145. Every politician, every member of the clerical profession, ought to incur the reasonable suspicion of being an interested supporter of false doctrines, who becomes angry at opposition, and endeavors to cast an odium on free inquiry. Fraud and falsehood only dread examination. Truth invites it. THOMAS COOPER (1759-1839), Liberty of the Press, 1830.
146. Our ultimate freedom is the right and power to decide how anybody or anything outside of ourselves will effect us. STEVEN R. COVEY.
147. It is always the task of the intellectual to “think otherwise.” This is not just a perverse idiosyncrasy. It is an absolutely essential feature of a society. HARVEY COX, The Secular City, 1966.
148. Democracy needs more free speech for even the speech of foolish people is valuable if it serves to guarantee the right of the wise to talk. DAVID CUSHMAN COYLE.

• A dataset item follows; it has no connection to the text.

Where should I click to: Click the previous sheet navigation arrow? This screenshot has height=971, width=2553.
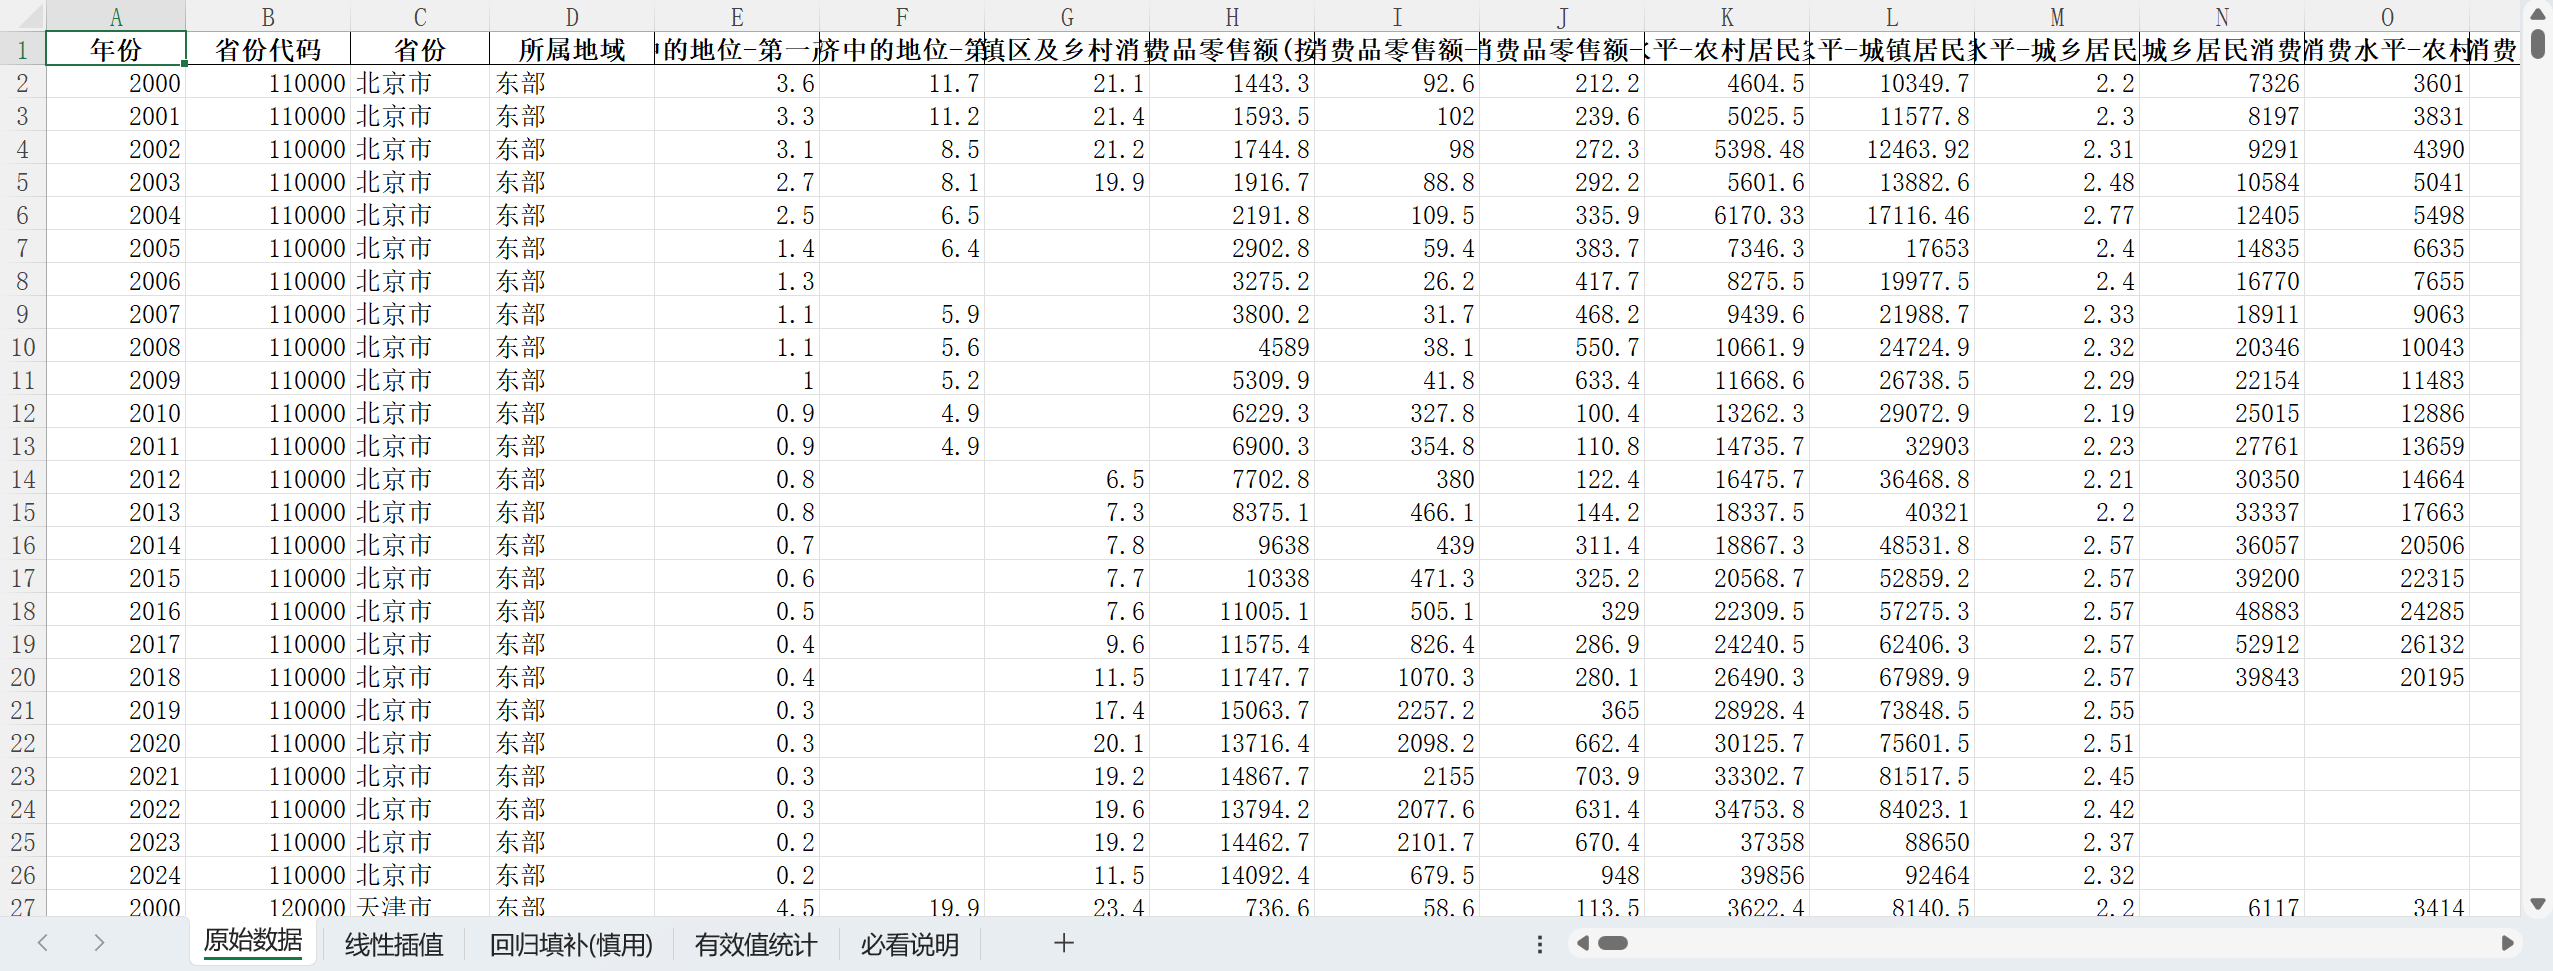43,943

149. Morality, and the ideal of freedom which is the political expression of morality, are not the property of a given party or group, but a value that is fundamentally and universally human… No people will be truly free till all are free. BENEDETTO CROCE (1866-1952), Freedom, 1940.
150. It will be found an unjust and unwise jealousy to deprive a man of his natural liberty upon a supposition that he may abuse it. OLIVER CROMWELL (1599-1658), Address, First Protectorate Parliament, 1654.